しかし残念ながら、服装はまだ上下赤のダサいジャージ姿のままなため、どうにも格好がついていなかった。
それにしても、仮にもこの町で四大美女とか呼ばれて崇められているくせに、自己評価が「まぁまぁ」なのがなんとも楓花らしくて笑える。
基本的に楓花は、他人にあまり興味が無い。
だから、本当はこんなに子供っぽくてちょっとおバカなところがあるのだが、学校ではその部分を出していないだけなのだ。
でもそれはきっと、本人がそう努めているのではなく、素の部分を出す機会がないだけ。
そう、誰も本当の楓花の事を、まだ知らないだけなのだ――。
それは良い事のようで、もしかしたらちょっと寂しい事なのかもしれない――。
楓花はまだ、この町で気を許せる友達と出会っていないんじゃないだろうか……。
そう思うと、俺は少しだけ楓花のことが心配になってきてしまう。
「……うん、まぁ、楓花はちゃんとしたら可愛いのは認めるよ」
だからここは、俺は素直に褒めてやる事にした。
兄である俺から見ても、ちゃんとした楓花が美少女な事は流石に認めざるを得ないし、何も嘘はついていない。

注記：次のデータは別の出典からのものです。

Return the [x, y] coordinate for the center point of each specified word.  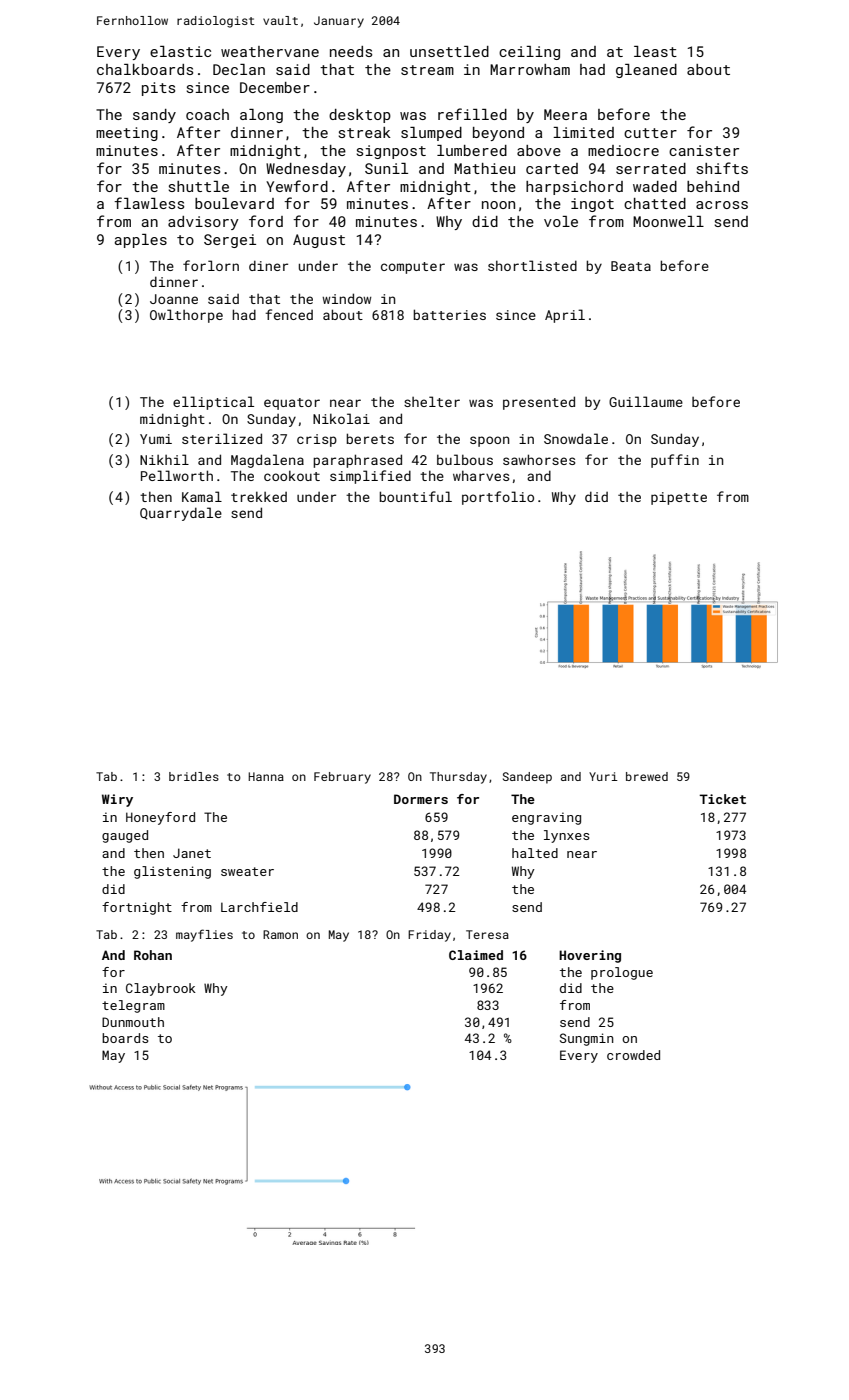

「ふ、ふんっ! 分かればいいのよっ! 良かったね、こんなに可愛い妹がいて! これからは笑わずに、わたしが一緒に居る日々にもっと感謝してよねっ!」
素直に褒められたのがよほど恥ずかしかったのか、楓花はそう言うと再び俺のベッドに寝転がって漫画を読みだした。
――けれど、髪の間から覗くその耳は真っ赤に染まっており、その言葉とは裏腹に恥ずかしがっているのが丸分かりだった。
まぁそんな、分かりやすくポンコツをさらけ出してしまっているところは、ちょっとだけ可愛いなと思えてしまうのであった。